Recruitment status was:  Recruiting
First Posted : June 10, 2016
Last Update Posted : June 13, 2016
Sponsor:
Information provided by (Responsible Party):
University Hospital, Clermont-Ferrand

Brief Summary:

Impulse control disorders (ICD) are frequent in Parkinson's Disease. Neurobiological substrates of these symptoms are largely unknown.

The investigators aim to explore mesocorticolimbic pathway in Parkinson's disease patients with impulse control disorders (ICD) using an MRI technique called tensor diffusion imaging (DTI).

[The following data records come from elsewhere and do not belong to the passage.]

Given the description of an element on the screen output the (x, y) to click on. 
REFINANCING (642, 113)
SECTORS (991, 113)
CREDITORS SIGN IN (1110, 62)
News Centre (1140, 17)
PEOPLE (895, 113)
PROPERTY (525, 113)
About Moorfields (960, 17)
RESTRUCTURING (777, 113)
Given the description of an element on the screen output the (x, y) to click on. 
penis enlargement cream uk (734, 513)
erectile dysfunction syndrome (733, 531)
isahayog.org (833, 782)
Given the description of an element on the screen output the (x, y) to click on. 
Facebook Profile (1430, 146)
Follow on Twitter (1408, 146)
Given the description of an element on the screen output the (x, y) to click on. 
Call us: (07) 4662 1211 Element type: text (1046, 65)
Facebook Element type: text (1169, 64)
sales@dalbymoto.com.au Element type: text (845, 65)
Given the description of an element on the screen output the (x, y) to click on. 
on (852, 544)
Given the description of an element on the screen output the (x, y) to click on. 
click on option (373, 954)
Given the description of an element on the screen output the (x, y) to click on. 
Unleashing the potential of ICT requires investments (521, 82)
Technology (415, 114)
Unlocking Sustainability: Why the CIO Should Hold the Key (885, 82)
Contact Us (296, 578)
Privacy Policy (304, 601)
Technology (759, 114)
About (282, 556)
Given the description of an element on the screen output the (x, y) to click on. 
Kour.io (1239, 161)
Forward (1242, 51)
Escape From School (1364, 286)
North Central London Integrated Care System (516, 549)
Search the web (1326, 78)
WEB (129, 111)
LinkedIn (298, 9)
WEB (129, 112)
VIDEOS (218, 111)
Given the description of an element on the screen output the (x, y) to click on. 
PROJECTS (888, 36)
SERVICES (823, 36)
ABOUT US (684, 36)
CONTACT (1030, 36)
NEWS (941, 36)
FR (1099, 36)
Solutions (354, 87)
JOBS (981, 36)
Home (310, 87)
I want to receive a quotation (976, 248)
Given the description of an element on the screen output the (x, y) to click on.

More precisely, the main purpose is to demonstrate that fractional anisotropy (FA) (data obtained with DTI) in the ventral tegmental area (VTA) is different between patients with ICD and patients without ICD. Secondary objectives are to demonstrate a difference in volume of VTA, in FA in others structures included in reward system (prefrontal cortex, nucleus accumbens, amygdala), and in number of fibers between VTA and the other structures of reward system between this two groups. Other objective is to measure and compare these same variables between Parkinson's patients and healthy controls.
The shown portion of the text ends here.